--- SOURCE MATERIAL ---
/---
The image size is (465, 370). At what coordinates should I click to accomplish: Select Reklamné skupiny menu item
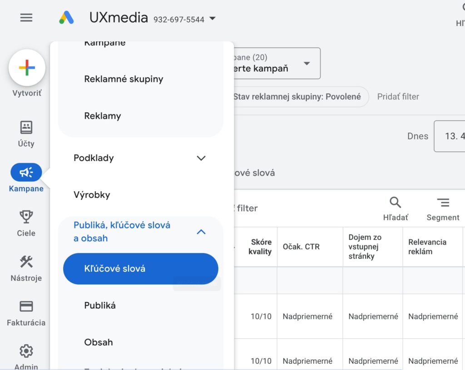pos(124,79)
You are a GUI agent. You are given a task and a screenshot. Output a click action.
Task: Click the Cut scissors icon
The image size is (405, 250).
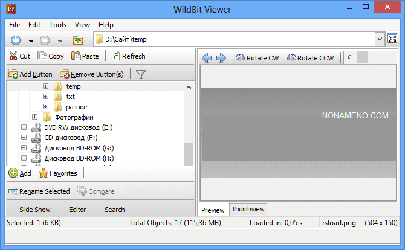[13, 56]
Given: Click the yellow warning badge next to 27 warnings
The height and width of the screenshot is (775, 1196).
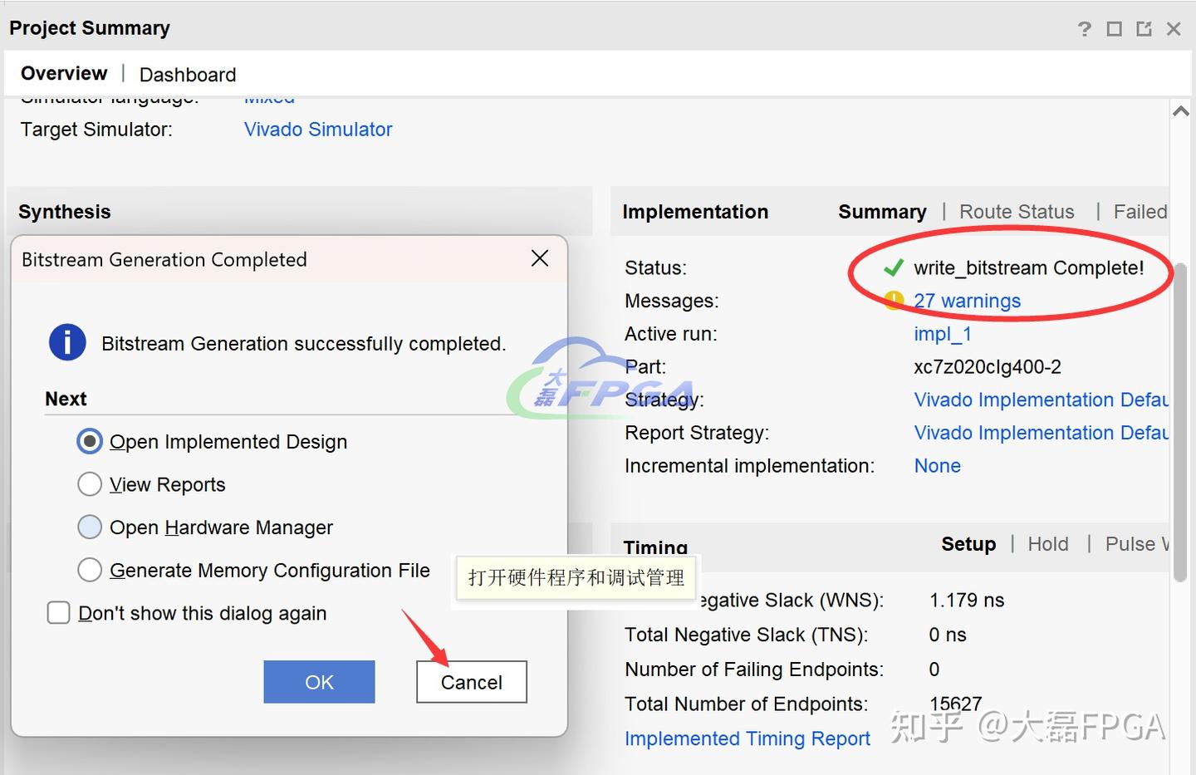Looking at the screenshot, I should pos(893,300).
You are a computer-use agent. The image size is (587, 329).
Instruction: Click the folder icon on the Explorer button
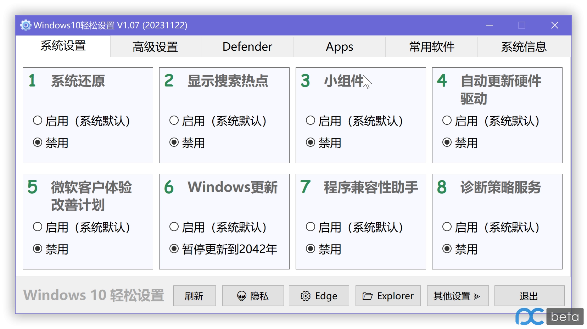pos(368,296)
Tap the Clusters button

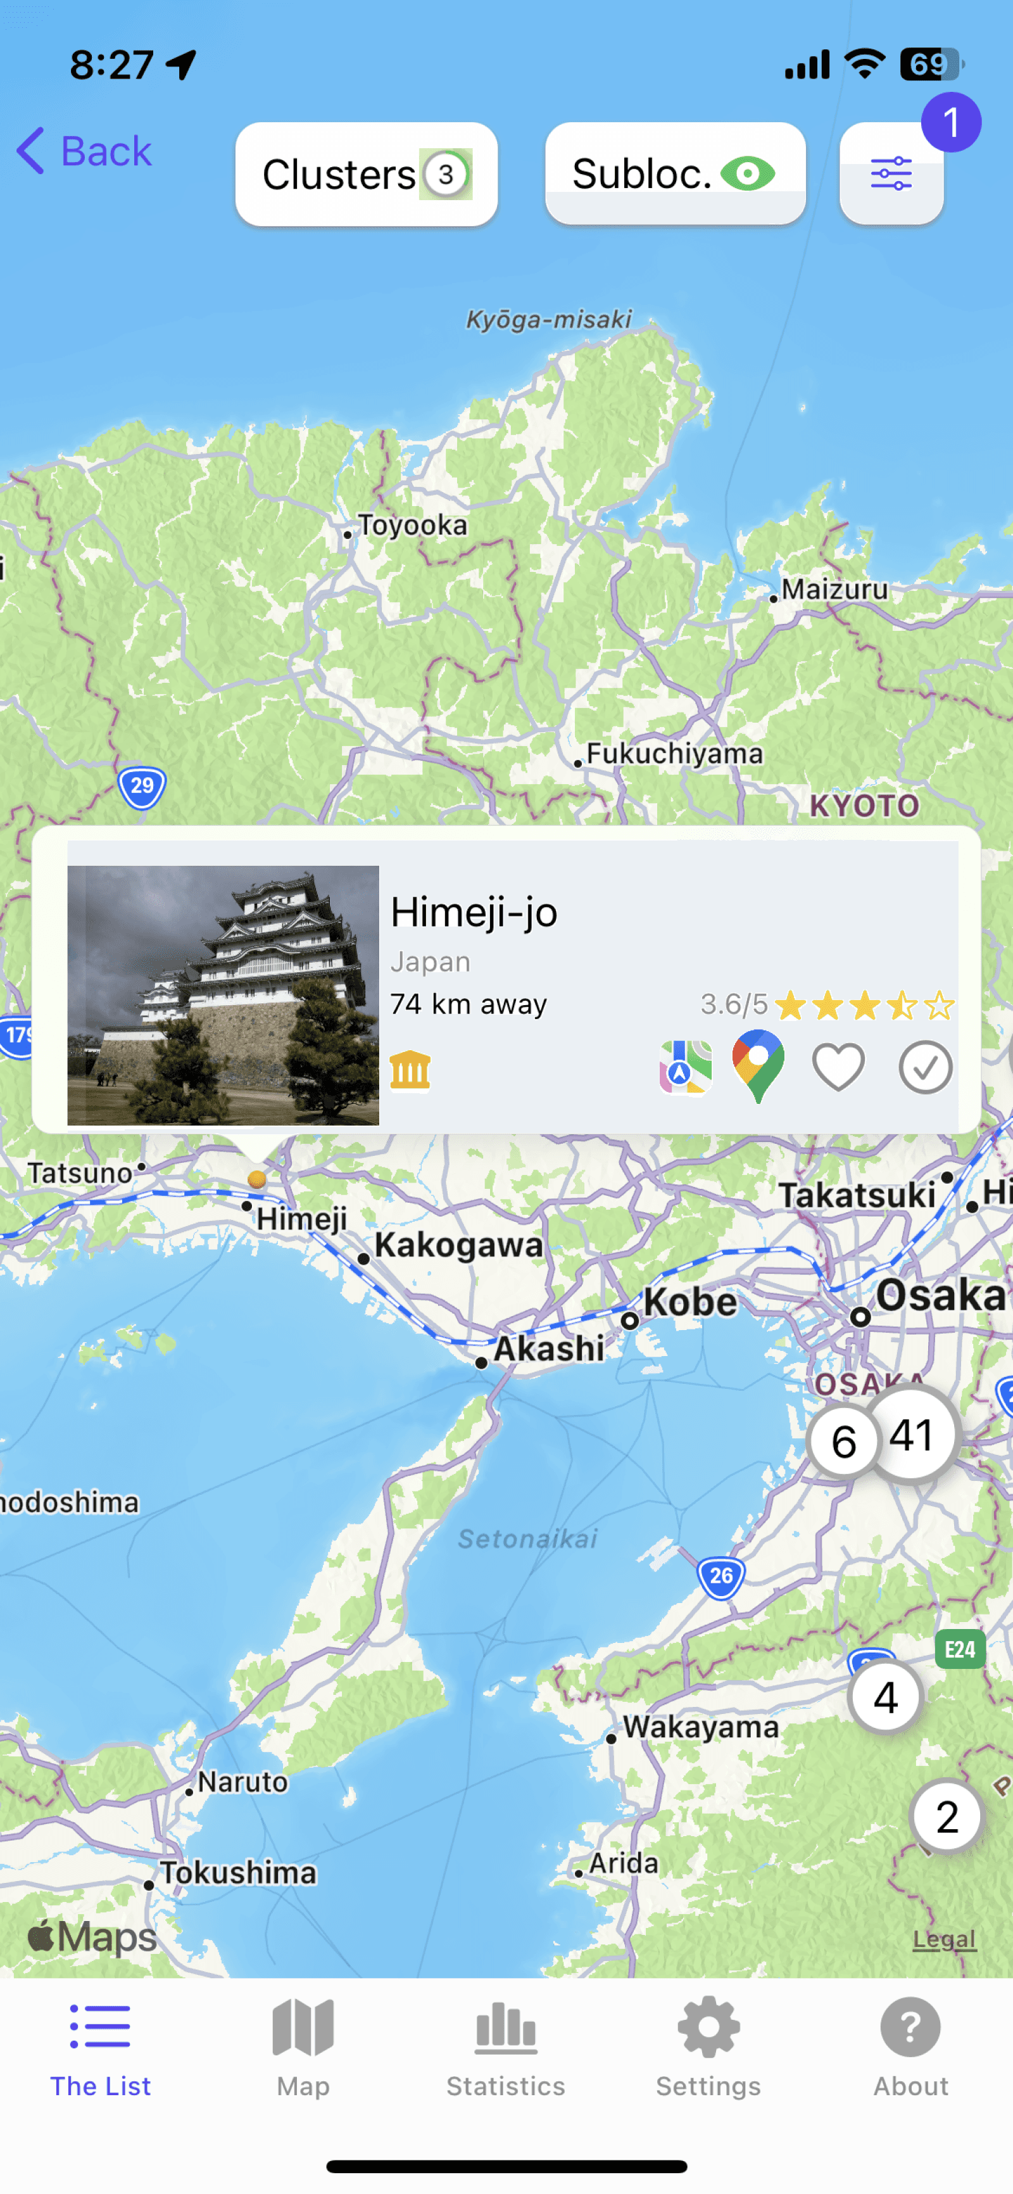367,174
\---
/---
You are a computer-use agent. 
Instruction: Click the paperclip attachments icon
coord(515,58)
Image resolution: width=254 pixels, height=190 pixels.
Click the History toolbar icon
\---
--- WHAT YOU HAVE TO DO ---
Please rewrite the records beginning at the line that has "Image resolution: width=254" and stopping after the line that has "Click the History toolbar icon", swapping "History" for "Bookmarks" and changing nothing else.

--- ANSWER TO THE EXERCISE ---
Image resolution: width=254 pixels, height=190 pixels.
Click the Bookmarks toolbar icon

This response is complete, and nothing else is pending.